Observation data (J2000 epoch)
- Constellation: Dorado
- Right ascension: 04^{h} 14^{m} 36.4^{s}
- Declination: −56° 03′ 40″
- Redshift: 0.004284 ± 0.000047
- Heliocentric radial velocity: 1,284 ± 14 km/s
- Distance: 51.8 ± 15.5 Mly (15.9 ± 4.8 Mpc)
- Group or cluster: Dorado Group
- Apparent magnitude (V): 11.0

Characteristics
- Type: SA0+?
- Apparent size (V): 3.0′ × 1.7′

Other designations
- ESO 157-12, AM 0413-561, IRAS04134-5611, PGC 14723

= NGC 1546 =

Galaxy in the constellation Dorado

NGC 1546 is a lenticular galaxy in the constellation Dorado. The galaxy lies about 55 million light years away from Earth, which means, given its apparent dimensions, that NGC 1546 is approximately 60,000 light years across. It was discovered by John Herschel on December 5, 1834. It is a member of the Dorado Group.

== Characteristics ==
The galaxy is seen nearly edge-on, with an inclination of 70°. The galaxy has a high surface brightness spiral arm pattern. The multiple spiral arms are in a pattern that is similar to that of an Sc spiral galaxy. In older images that disk appeared to have no structure, leading the galaxy to be categorised as a lenticular galaxy. The H-alpha and [N II] emission is distributed in a flocculent pattern. The galaxy features an inner ring, with a radius of 26 arcseconds, and an outer pseudoring 0.96 arcminutes across, which have both been detected in infrared and far ultraviolet. There are H II regions at both rings. The total star formation rate of the galaxy is estimated to be 0.83 per year.
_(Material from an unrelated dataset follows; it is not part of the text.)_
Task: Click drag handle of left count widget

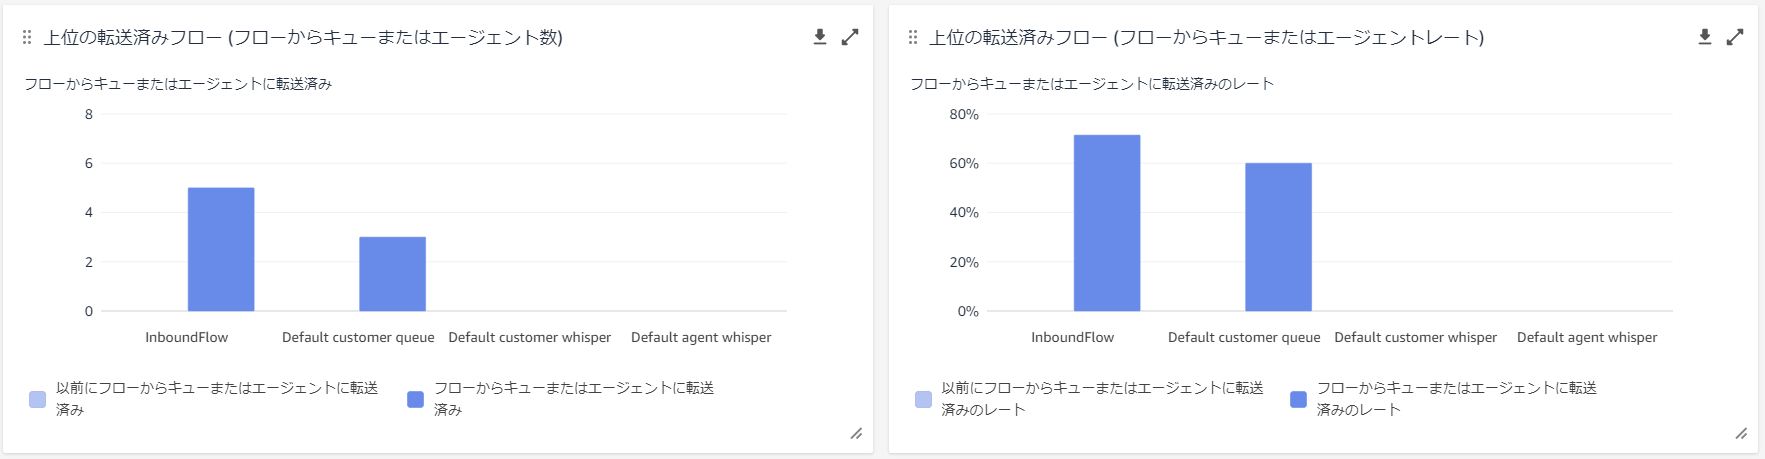Action: 27,37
A series of dust lanes, some of which are backlit by the galaxy's core. This dust absorbs light from the core, reddening it and making the dust appear rusty-brown. The core itself glows brightly in a yellowish light indicating an older population of stars. Brilliant-blue regions of active star formation sparkle through the dust. The galaxy doesn't show evidence of an outflow from the nucleus. It has diffuse far ultraviolet emission from the outer regions of the galaxy and a diffuse halo. A faint shell is visible south-east of the galaxy.

== Nearby galaxies ==
The galaxy is located in the central part of the Dorado Group, forming a compact group along with NGC 1549, NGC 1553, and IC 2058.